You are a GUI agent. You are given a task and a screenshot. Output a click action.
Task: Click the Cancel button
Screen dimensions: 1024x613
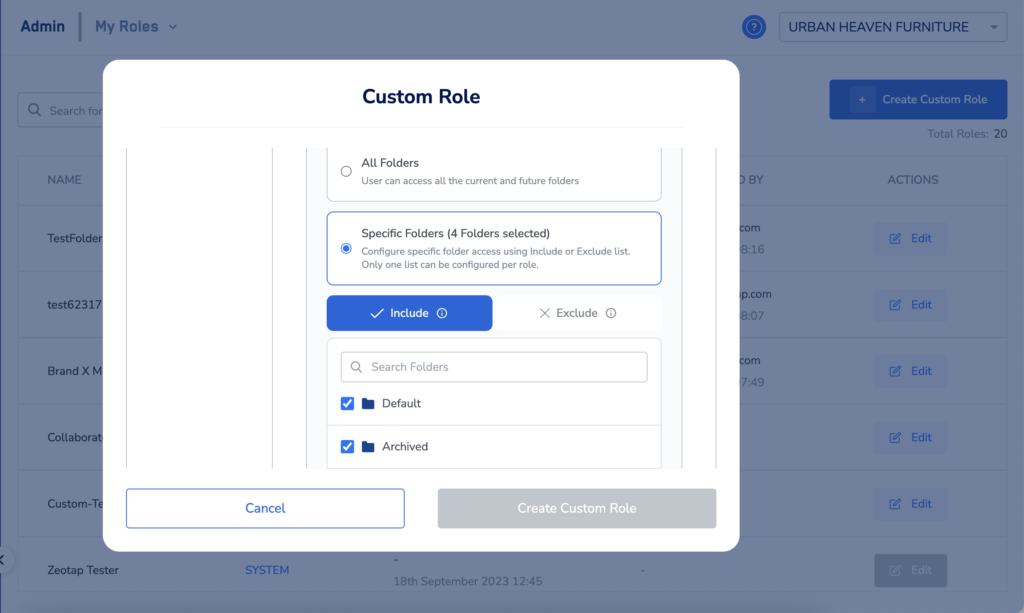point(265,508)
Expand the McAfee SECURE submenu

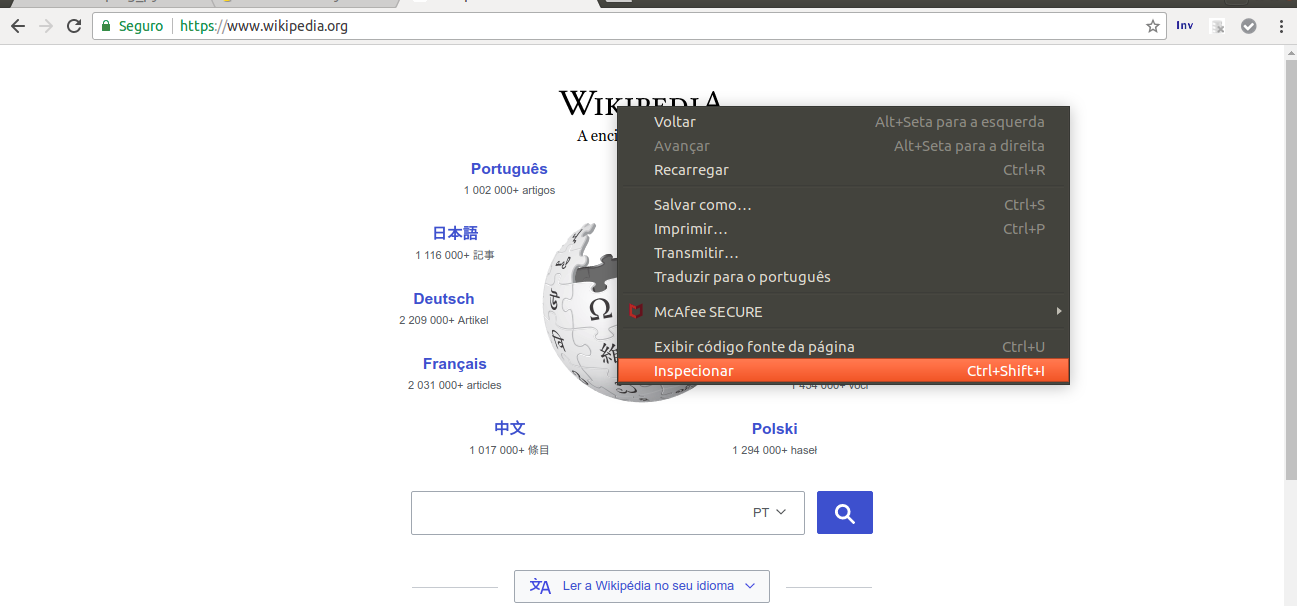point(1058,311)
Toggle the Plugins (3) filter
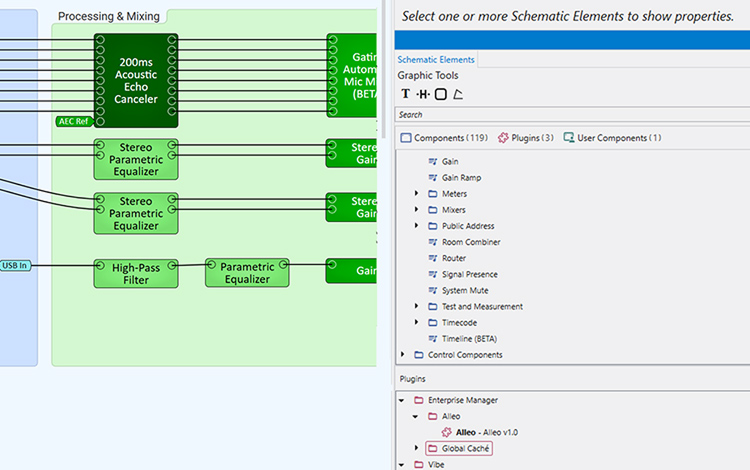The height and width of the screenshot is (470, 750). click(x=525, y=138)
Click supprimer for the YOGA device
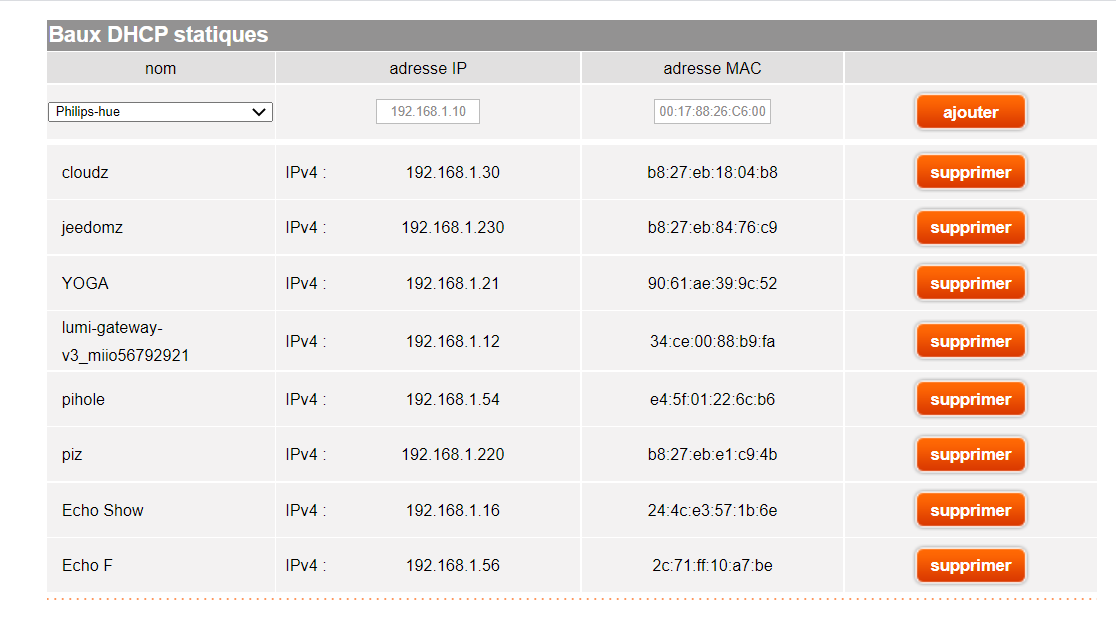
==*==
__TASK TO CARRY OUT__: Drop the images, then copy the data exactly.

__SOLUTION TO THIS PROBLEM__:
You are a GUI agent. You are given a task and a screenshot. Output a click action.
Task: Click the Cancel button
Screen dimensions: 1024x613
point(265,508)
Expand the McAfee SECURE submenu

point(1058,311)
Toggle the Plugins (3) filter
The height and width of the screenshot is (470, 750). click(x=525, y=138)
Click supprimer for the YOGA device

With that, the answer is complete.